Show Abstract | Download Original | Original Source | Check in Google Scholar | DOI: 10.23887/jjpg.v4i1.20533

Abstract

Penelitian ini berlokasi di Desa Kedonganan, Kecamatan Kuta Selatan, Kabupaten Badung. Tujuan penelitian ini untuk: (1) mengetahui bagaimana sifat fisik dan kimia air laut Desa Kedonganan; (2) mengetahui apakah pengaruh dari limbah industri rumah tangga atau restoran terhadap pencemaran pantai Kedonganan; dan (3) mengetahui apakah pencemaran pantai berdampak terhadap kehidupan dan aktivitas nelayan di Kedonganan. Sampel dalam penelitian ini adalah nelayan yang melakukan pendistribusian ikan di Desa Kedonganan yang berjumlah 32 responden. Pengambilan sampel dilakukan dengan menggunakan teknik proporsional random sampling. Data penelitian dikumpulkan dengan menggunakan teknik observasi, pencatatan dokumen, kuesioner dan uji laboratorium yang selanjutnya dianalisis dengan metode deskriptif komparatif.
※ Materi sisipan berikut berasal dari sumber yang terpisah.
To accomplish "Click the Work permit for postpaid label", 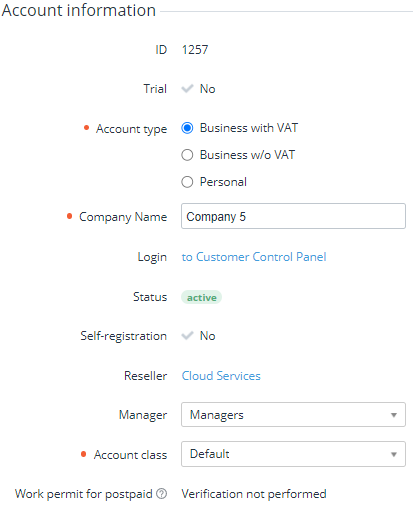I will (84, 494).
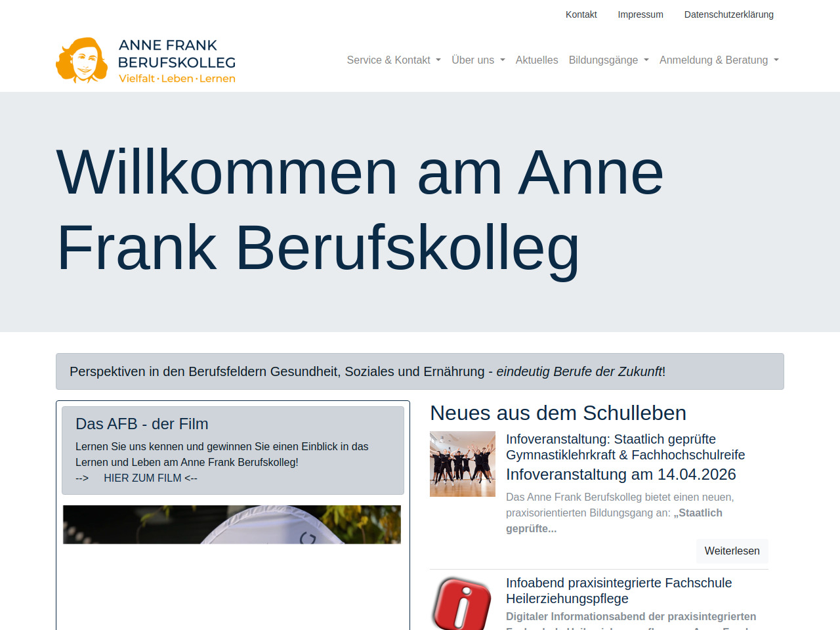Image resolution: width=840 pixels, height=630 pixels.
Task: Open the Anmeldung & Beratung dropdown
Action: (719, 60)
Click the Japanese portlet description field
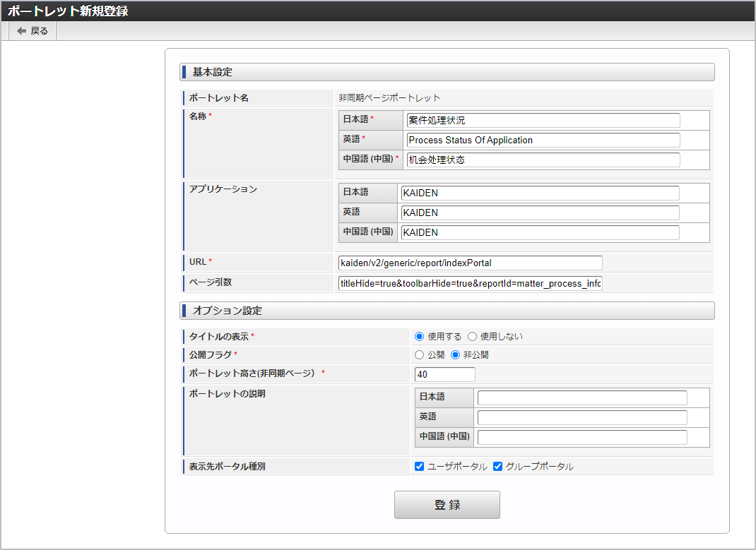The image size is (756, 550). pos(581,398)
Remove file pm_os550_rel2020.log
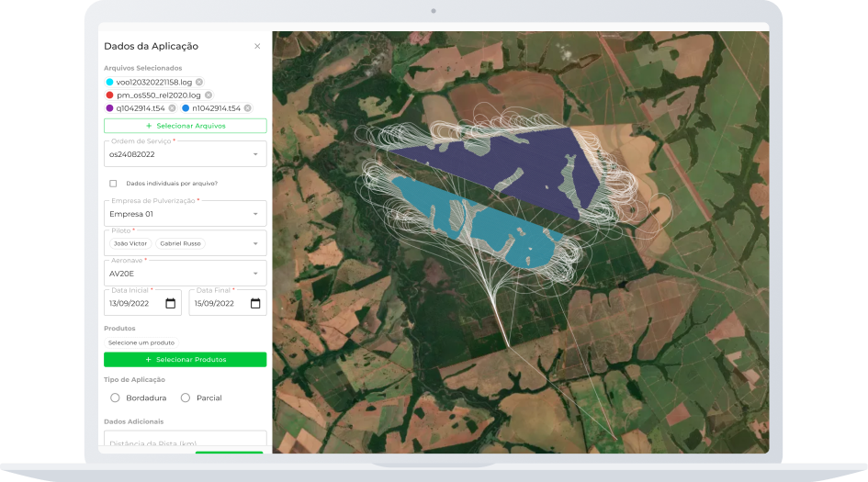This screenshot has width=868, height=482. [209, 95]
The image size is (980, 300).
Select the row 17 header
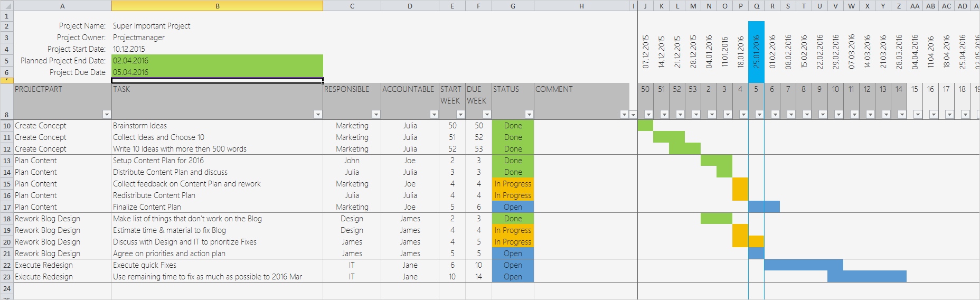pos(6,207)
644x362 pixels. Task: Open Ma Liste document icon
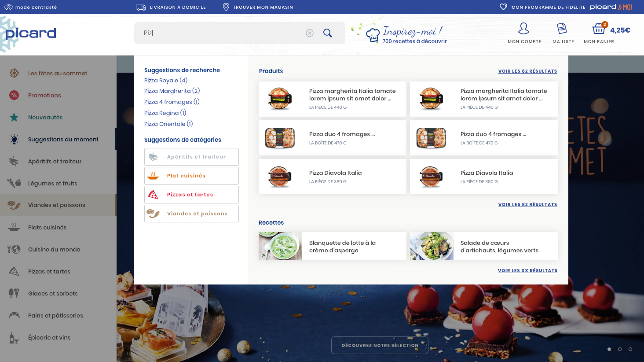pos(562,29)
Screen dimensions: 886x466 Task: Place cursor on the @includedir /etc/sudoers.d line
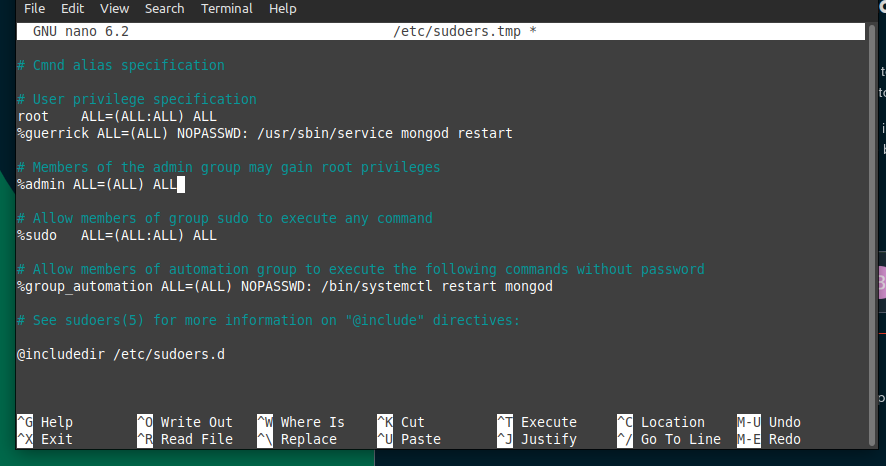tap(121, 354)
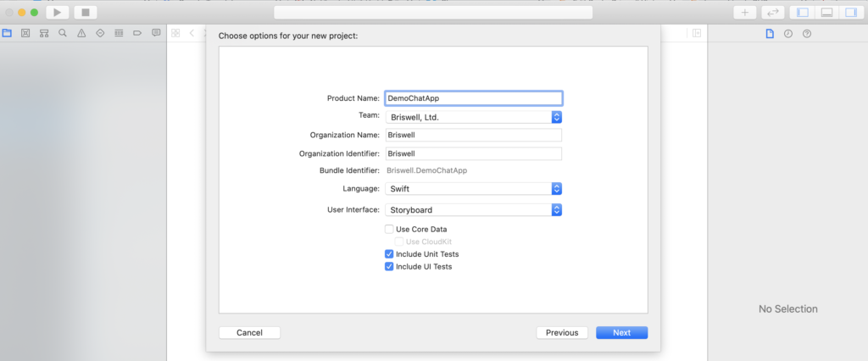The width and height of the screenshot is (868, 361).
Task: Open the Breakpoint navigator icon
Action: click(137, 33)
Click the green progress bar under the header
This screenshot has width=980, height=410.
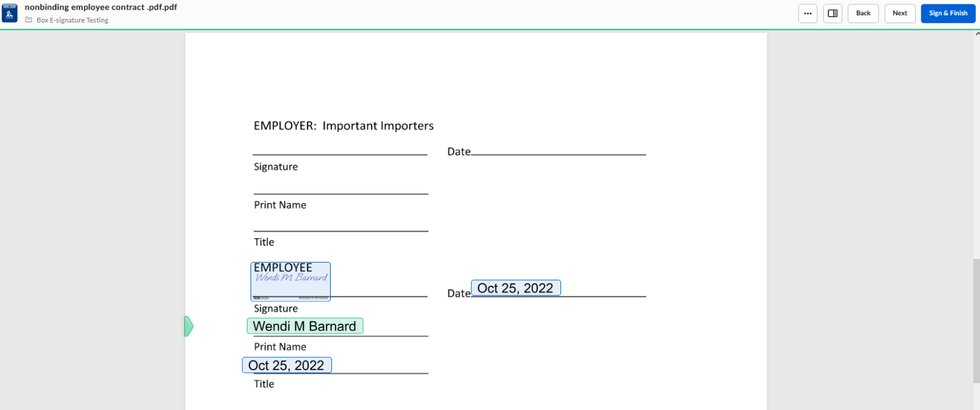coord(490,29)
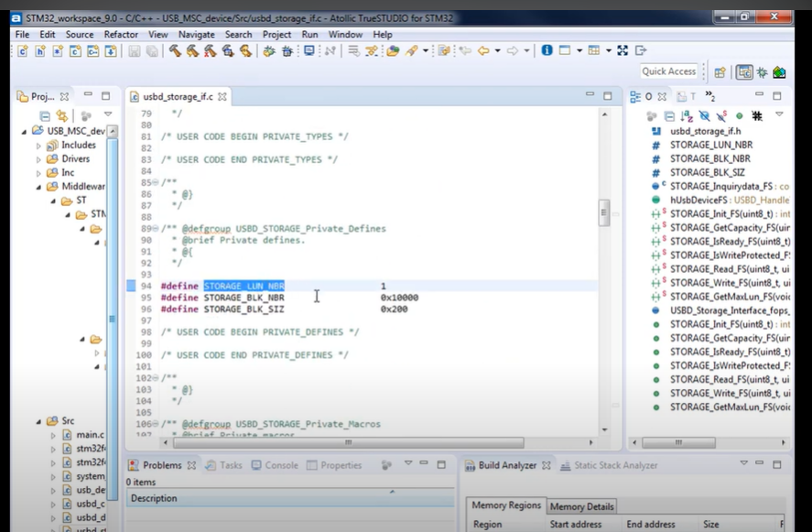
Task: Toggle Hide Static Members in Outline toolbar
Action: [721, 116]
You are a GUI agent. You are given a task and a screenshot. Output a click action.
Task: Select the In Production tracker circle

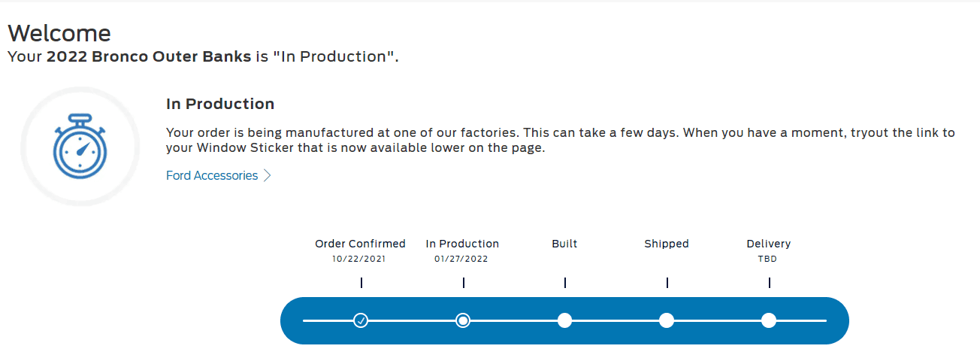click(x=464, y=320)
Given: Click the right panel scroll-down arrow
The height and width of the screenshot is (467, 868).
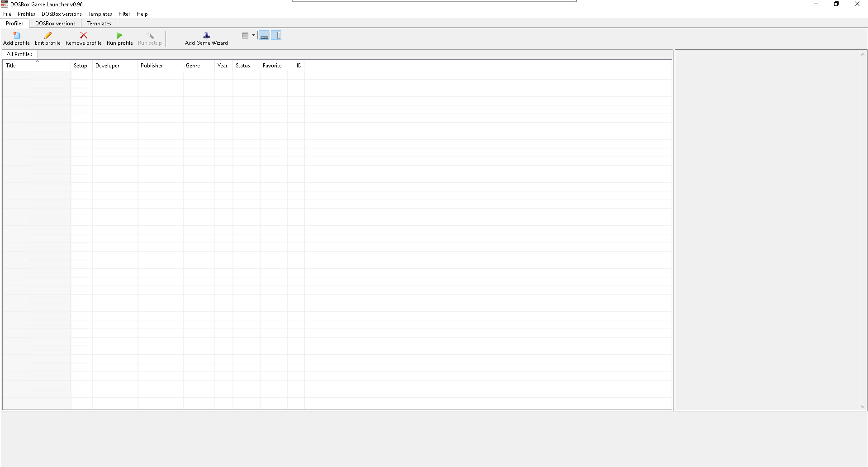Looking at the screenshot, I should point(863,407).
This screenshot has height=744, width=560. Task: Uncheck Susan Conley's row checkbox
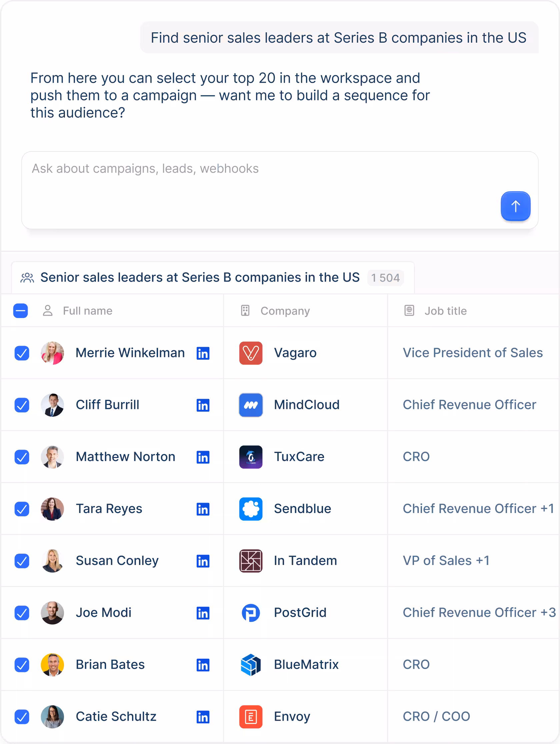22,561
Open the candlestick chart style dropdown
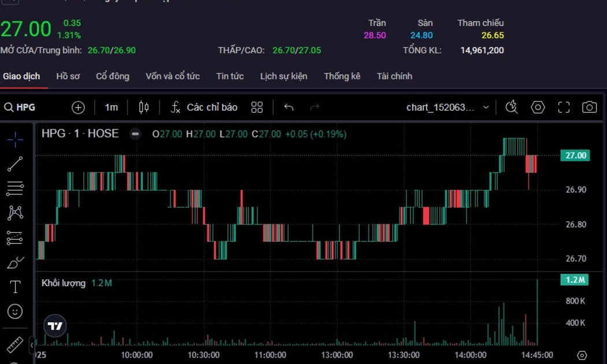 pyautogui.click(x=144, y=107)
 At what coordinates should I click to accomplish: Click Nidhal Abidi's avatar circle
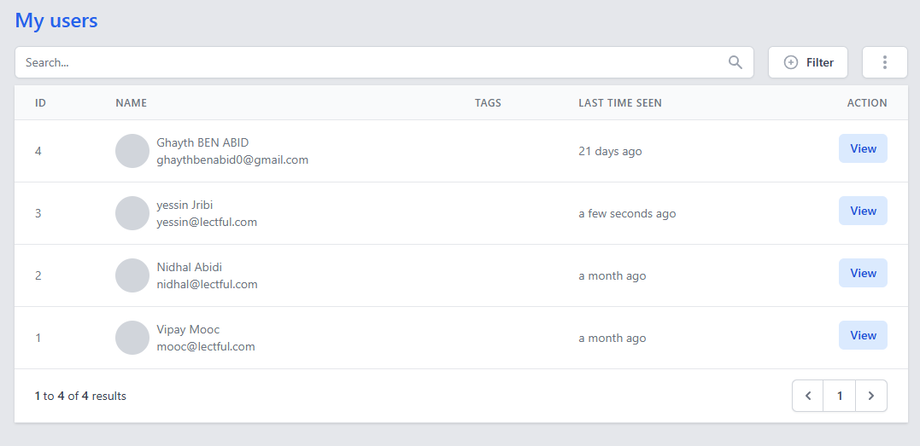coord(132,275)
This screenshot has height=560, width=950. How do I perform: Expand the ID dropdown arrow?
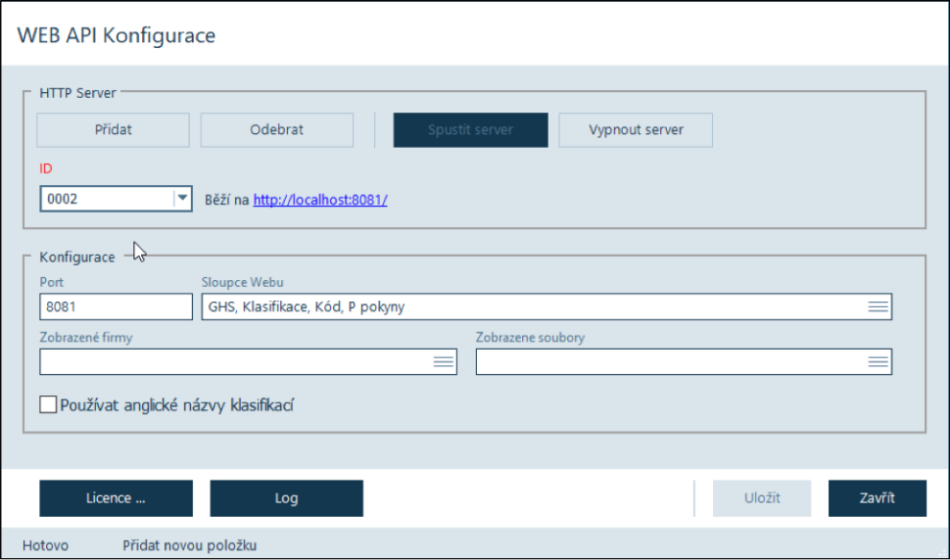point(181,199)
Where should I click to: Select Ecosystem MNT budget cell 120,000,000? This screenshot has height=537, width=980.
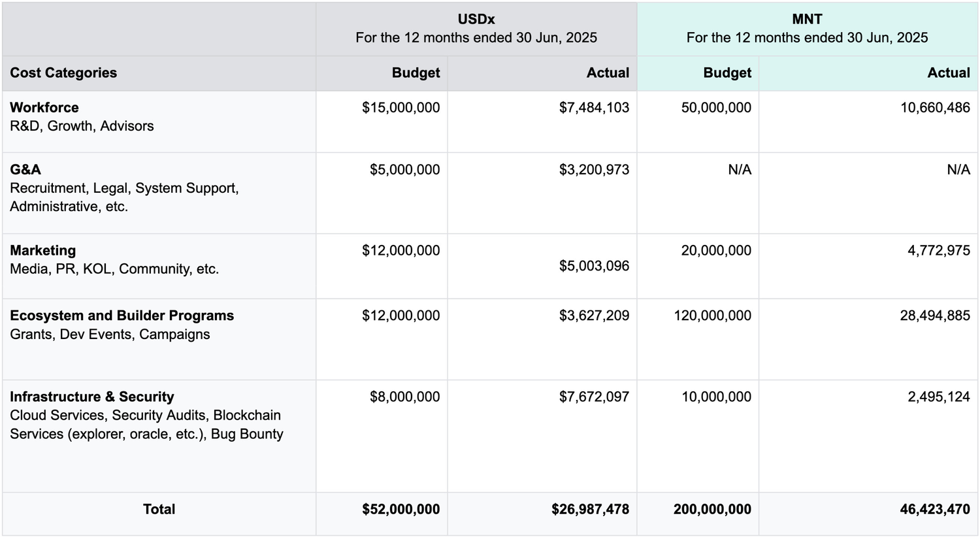pyautogui.click(x=712, y=316)
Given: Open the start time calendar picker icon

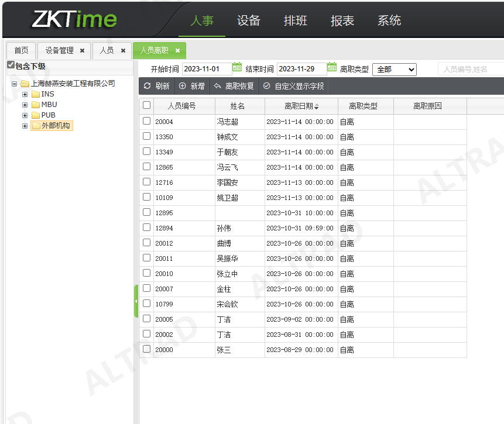Looking at the screenshot, I should point(237,68).
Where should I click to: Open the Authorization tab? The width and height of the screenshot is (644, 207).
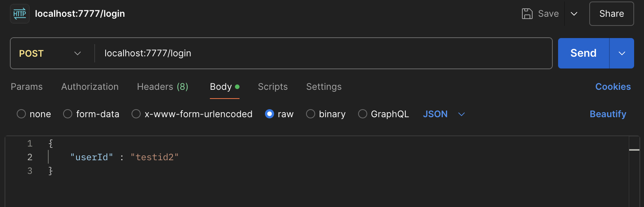tap(90, 87)
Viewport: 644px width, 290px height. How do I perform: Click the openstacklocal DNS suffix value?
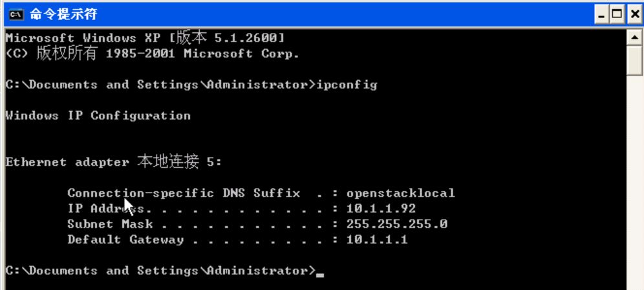[x=400, y=193]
Hasil penelitian menunjukkan bahwa, (1) pencemaran oleh limbah yang mengalir ke pantai akibat adanya restoran di pesisir Desa Kedonganan, karena didukung oleh pembangunan infrastruktur dalam sektor pariwisata, sosial, ekonomi, serta aktivitas masyarakatnya juga berpengaruh terhadap lingkungan pantai Desa kedonganan. (2) dampak yang ditimbulkan dari pencemaran limbah restoran adalah ekosistem maupun biota yang terdapat di pantai Kedonganan akan mengalami kepunahan. Hal tersebut menimbulkan dampak positif dan dampak negatif. Dampak positif dalam bidang pariwisata berupa panorama pantai Kedonganan bagi wisatawan asing maupun lokal, dampak negatif bagi pantai, produksi ikan yang di hasilkan akan semakin berkurang akibat terjadinya pencemaran limbah restoran.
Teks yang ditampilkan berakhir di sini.